More than $4 billion in potential reinvestment for rare disease drug development could be lost if the U.S. Congress does not reinstate the rare pediatric disease priority review voucher (PRV) program, according to a new report from the Rare Disease Company Coalition (RDCC). The program, which expired in December 2024, has played a key role in incentivizing biotech companies to develop treatments for conditions with limited options.
“That foregone value is very significant, particularly for small and emerging biotechs that operate on very tight margins and for patients who already have such limited treatment options,” said Stacey Frisk, executive director of RDCC. She noted that 95% of rare diseases currently lack targeted treatments.

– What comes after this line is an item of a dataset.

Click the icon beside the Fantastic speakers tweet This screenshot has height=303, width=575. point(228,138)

The PRV program was launched in 2012 to encourage drug development for rare pediatric diseases affecting fewer than 200,000 people in the U.S. Under this initiative, sponsors could apply for an FDA designation; if their drug was approved, they would receive a voucher to expedite future FDA reviews. These vouchers could also be sold—sometimes fetching as much as $150 million before the program lapsed at the end of 2024. According to a BioSpace analysis, 2024 saw more PRVs awarded than any previous year since inception, with companies spending $513 million on vouchers earned that year.
RDCC’s analysis indicates about 200 therapies are now at risk of losing eligibility for a PRV unless Congress acts soon. Of these, an estimated 37 might still secure approval without a voucher attached. “What that translates into is an estimated $4 billion in lost reinvestment potential,” Frisk explained.

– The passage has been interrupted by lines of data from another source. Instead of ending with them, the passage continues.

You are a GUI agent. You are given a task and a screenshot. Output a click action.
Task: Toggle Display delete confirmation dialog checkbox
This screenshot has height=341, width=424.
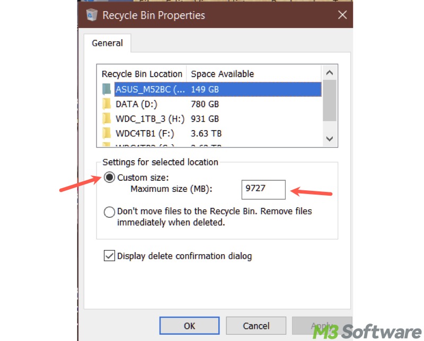click(x=110, y=256)
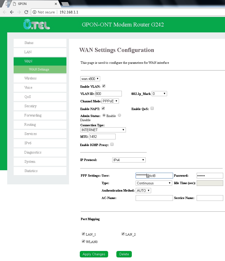Click the site info Not secure icon
225x261 pixels.
[34, 12]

Legislation known as the Mikaela Naylon Give Kids a Chance Act of 2025 passed the House last week as part of a larger government funding bill and now awaits Senate consideration. Frisk referenced communication from Gary Andres, assistant secretary for legislation at the Department of Health and Human Services (HHS), who wrote: “HHS strongly supports reauthorization of the [rare pediatric disease] PRV program through September 30, 2029 as proposed in Section 5.”
Industry leaders have voiced concerns about worsening funding challenges amid increased competition from Chinese innovation and broader economic pressures. Bo Cumbo, CEO of Solid Biosciences—a company focused on genetic medicines for rare neuromuscular diseases—said: “The last five years for small startup companies, especially in the rare disease space, have been extremely challenging… and the removal or the end of the priority review voucher will be just sort of that final straw that breaks the back of the rare disease companies.”
A survey by RDCC found that 85% of biotech executives considered PRVs significant when deciding whether to pursue rare pediatric projects; since its lapse, over one-third have canceled or delayed programs while half anticipate further difficulties accessing capital.
“Right now, there’s a lack of predictability,” said Justin To, CEO overseeing skeletal dysplasia programs at BridgeBio. “Without knowing whether or not Congress is going to reauthorize the program… uncertainty really starts to kind of choke off investment in developing pediatric programs.”
Cumbo added: “If this rare disease voucher program is removed, you’re going to watch many of the smaller programs—[with] 10,000 or less patients—be cut.” He indicated only his company’s lead Duchenne muscular dystrophy therapy would likely survive under such constraints.
BridgeBio’s Nulibry became available thanks partly to support from PRVs after receiving FDA approval in February 2021 for treating molybdenum cofactor deficiency Type A. To stated: “The reason why we were able to get that therapy approved was because of the pediatric review voucher… The PRV certainly makes it possible for us to develop medicines for ultra-rare diseases like we did for MoCD.”
Dan Williams, CEO at SynaptixBio—which develops therapies for TUBB4a-related leukodystrophy—emphasized how important expedited regulatory pathways and funds from selling vouchers are: “It’s difficult enough to get investment into early-stage companies… but with rare diseases… you really need to try everything you can.” He said such mechanisms help reduce risks so investors can participate earlier.
Recent regulatory changes reflect momentum within this sector. In November 2025, the FDA introduced an approval pathway based on plausible mechanisms intended specifically for cases where randomized trials are not feasible. This followed other frameworks designed to speed up access to therapies targeting ultra-rare conditions.
Market research suggests ongoing regulatory evolution and targeted incentives continue driving growth; estimates project global orphan drug sales reaching $611 billion by 2032 compared with $247 billion last year.
However, experts caution that failure by Congress to act will undermine progress made so far. Williams concluded: “Long term… I think we’ll see less financial institutes actually investing in rare diseases… it’s going to really hit the rare disease industry quite hard.”